* **PROBLEM TO SOLVE**
Look through the lines below and extract each one that contains "Expand".

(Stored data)
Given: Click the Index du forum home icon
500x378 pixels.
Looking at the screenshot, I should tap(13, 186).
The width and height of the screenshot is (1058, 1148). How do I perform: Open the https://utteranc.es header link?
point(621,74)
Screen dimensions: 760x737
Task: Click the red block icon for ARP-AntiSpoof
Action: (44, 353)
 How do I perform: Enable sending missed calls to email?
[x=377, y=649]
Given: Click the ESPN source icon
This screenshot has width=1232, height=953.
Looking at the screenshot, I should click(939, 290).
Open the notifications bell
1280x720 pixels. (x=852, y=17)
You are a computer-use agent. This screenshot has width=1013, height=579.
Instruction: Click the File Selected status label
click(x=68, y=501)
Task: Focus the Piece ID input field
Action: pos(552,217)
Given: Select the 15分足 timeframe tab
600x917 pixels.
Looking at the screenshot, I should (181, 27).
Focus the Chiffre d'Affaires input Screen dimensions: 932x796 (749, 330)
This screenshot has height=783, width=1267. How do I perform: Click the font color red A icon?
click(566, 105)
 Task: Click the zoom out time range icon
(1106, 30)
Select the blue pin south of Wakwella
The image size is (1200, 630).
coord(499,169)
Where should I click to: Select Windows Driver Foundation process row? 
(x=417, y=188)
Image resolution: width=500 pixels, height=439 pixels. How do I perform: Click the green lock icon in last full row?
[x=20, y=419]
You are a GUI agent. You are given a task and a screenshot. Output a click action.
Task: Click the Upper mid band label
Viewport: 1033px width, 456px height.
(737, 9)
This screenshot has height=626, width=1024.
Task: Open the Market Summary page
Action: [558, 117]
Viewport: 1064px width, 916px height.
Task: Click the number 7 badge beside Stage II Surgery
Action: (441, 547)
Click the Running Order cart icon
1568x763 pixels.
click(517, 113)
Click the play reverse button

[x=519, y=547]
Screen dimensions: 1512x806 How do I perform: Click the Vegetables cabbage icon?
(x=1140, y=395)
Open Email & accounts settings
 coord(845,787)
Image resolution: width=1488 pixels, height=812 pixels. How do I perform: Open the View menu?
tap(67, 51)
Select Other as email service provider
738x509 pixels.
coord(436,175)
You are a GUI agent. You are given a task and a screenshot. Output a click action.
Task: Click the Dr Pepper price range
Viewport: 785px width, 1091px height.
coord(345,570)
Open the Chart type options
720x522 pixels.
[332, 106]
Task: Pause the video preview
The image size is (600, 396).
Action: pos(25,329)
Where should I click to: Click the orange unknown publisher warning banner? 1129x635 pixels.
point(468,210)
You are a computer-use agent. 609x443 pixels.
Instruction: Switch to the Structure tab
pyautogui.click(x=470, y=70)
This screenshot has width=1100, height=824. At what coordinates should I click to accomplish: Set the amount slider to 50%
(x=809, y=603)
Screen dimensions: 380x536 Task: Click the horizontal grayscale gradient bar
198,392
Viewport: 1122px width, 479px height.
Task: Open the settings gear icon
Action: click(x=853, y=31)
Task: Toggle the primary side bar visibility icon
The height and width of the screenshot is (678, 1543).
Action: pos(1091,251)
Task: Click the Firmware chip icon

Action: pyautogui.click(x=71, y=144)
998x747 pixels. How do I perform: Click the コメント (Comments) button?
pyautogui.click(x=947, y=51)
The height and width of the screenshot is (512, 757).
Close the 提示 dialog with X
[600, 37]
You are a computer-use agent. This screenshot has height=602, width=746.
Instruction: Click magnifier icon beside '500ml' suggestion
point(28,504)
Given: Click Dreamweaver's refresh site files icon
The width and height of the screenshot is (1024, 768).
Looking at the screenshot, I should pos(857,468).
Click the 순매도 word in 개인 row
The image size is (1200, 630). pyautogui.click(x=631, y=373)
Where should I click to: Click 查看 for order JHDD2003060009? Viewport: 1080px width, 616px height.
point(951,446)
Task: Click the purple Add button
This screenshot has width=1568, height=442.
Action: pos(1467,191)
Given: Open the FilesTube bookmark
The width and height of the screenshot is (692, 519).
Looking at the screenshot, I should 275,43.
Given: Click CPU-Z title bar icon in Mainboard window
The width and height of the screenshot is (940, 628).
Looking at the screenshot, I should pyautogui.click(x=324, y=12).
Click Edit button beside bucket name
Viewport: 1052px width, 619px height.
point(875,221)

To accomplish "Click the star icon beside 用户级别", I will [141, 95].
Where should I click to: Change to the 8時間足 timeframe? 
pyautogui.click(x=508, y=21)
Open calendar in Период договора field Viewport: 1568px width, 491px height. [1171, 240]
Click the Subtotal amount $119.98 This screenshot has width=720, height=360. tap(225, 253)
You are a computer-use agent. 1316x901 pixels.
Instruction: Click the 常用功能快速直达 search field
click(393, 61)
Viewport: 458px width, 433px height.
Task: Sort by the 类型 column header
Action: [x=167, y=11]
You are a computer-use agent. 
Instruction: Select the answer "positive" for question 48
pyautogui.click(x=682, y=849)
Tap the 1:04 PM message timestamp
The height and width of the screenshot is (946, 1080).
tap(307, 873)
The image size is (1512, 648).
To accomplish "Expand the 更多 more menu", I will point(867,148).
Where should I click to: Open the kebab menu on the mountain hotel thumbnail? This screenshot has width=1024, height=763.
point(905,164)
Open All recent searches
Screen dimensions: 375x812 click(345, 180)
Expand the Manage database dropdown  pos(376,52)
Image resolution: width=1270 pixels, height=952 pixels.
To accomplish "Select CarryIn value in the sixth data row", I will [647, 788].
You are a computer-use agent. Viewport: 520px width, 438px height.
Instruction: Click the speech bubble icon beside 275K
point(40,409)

* **EXERCISE RESPONSE**
To accomplish "Expand the 更多 more menu", I will point(867,148).
Expand the Manage database dropdown  pos(376,52)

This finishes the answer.